To do:
On every line of the listing, check for "computer"; copy the lines that have it.

○ ○ ○

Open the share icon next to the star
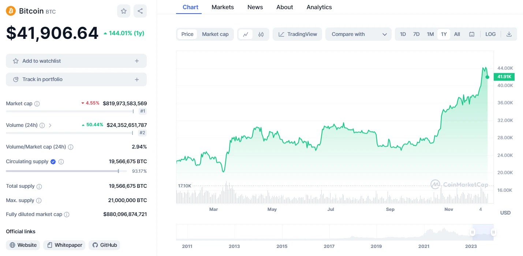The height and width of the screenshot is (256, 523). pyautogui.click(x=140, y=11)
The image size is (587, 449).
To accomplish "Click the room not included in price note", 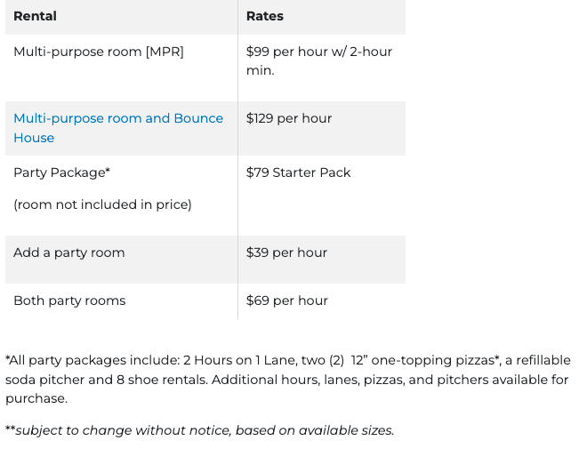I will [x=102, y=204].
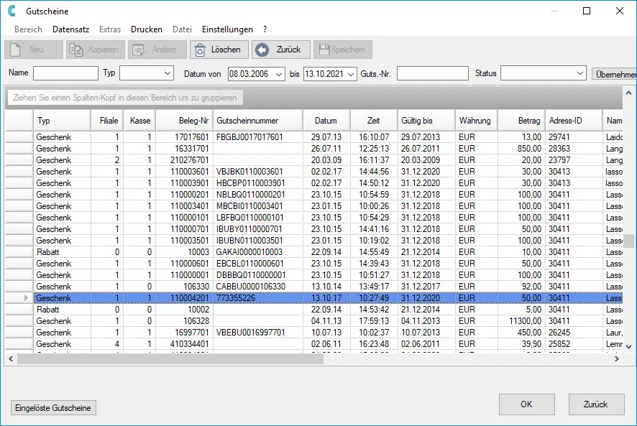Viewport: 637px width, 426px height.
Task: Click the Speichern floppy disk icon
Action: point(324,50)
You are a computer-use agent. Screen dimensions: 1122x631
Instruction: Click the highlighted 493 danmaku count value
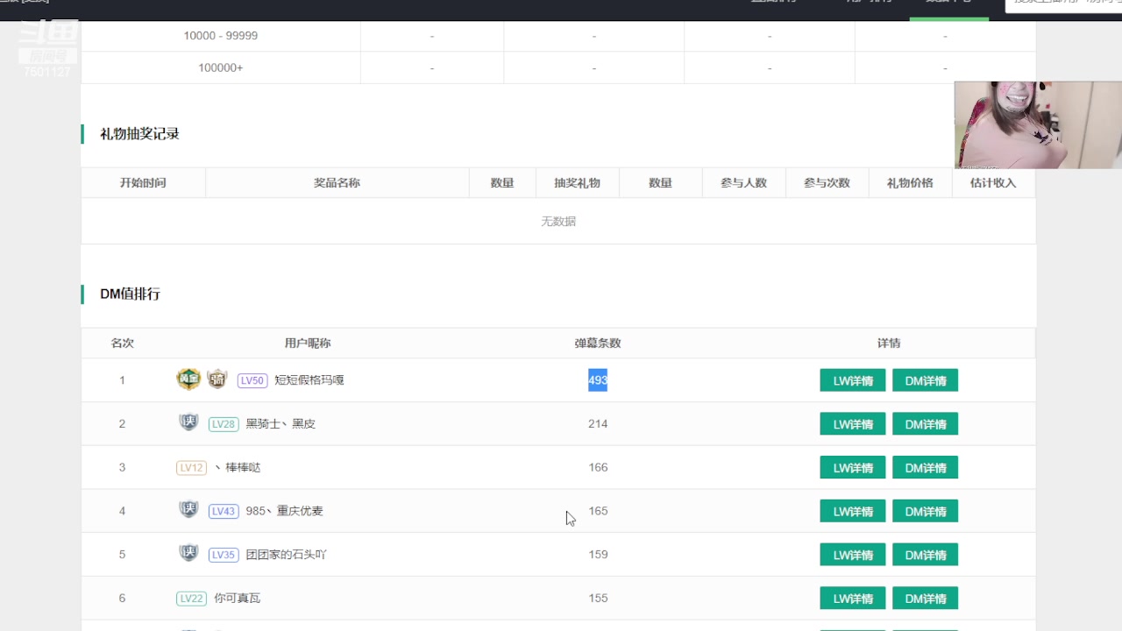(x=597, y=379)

○ ○ ○

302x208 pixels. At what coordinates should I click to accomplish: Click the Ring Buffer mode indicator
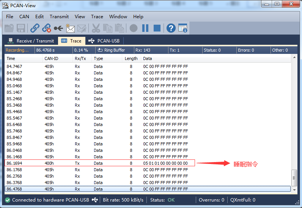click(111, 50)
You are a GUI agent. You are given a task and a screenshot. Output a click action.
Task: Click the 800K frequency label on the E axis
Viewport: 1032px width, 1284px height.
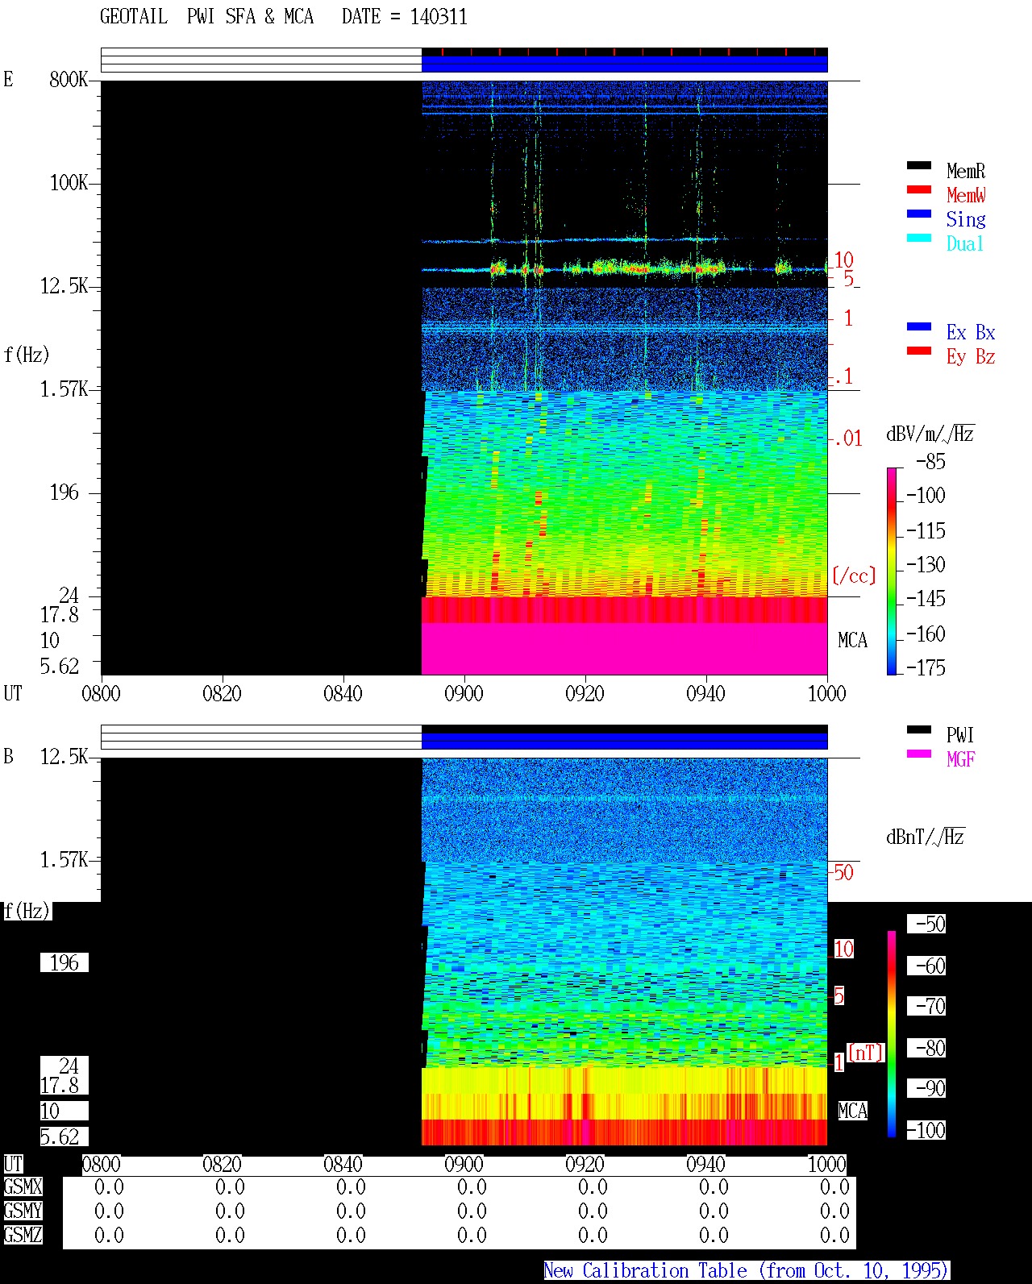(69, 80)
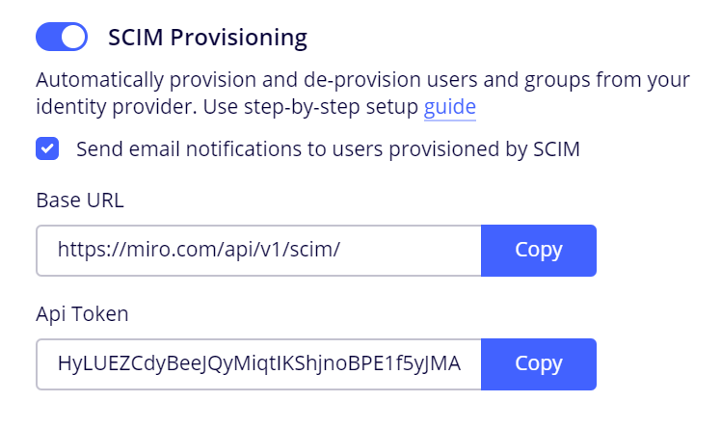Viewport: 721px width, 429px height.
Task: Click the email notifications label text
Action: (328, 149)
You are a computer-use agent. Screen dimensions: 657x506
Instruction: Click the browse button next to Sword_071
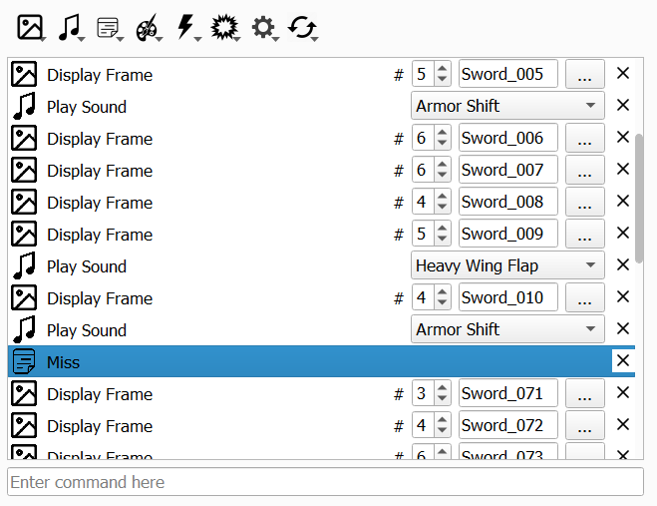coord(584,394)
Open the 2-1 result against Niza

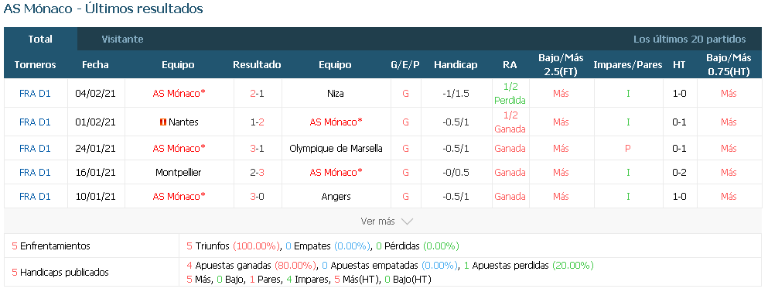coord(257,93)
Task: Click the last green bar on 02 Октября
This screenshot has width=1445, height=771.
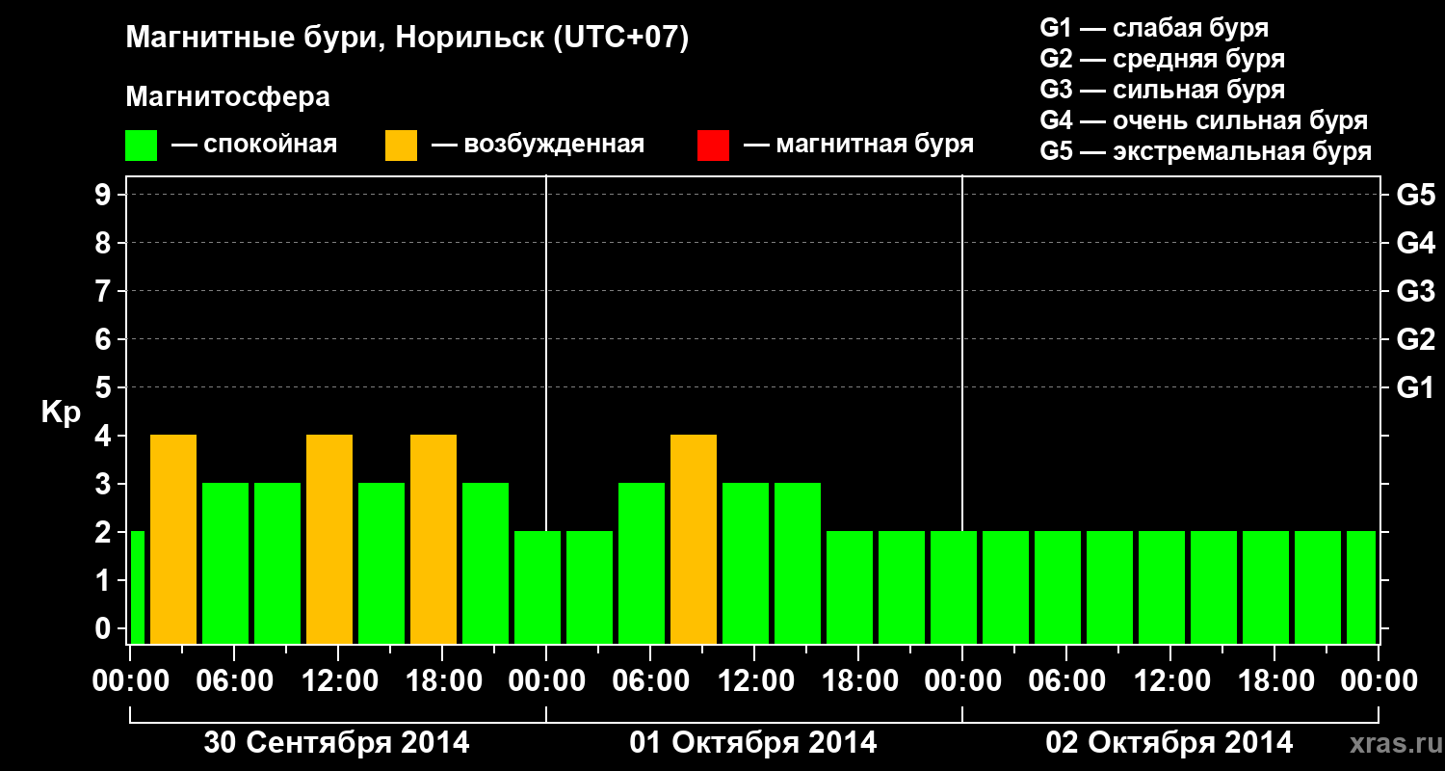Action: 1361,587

○ ○ ○

Exercise answer:
You are a computer-use agent. Screen dimensions: 1122x631
You are a computer-use agent. Screen dimensions: 657x506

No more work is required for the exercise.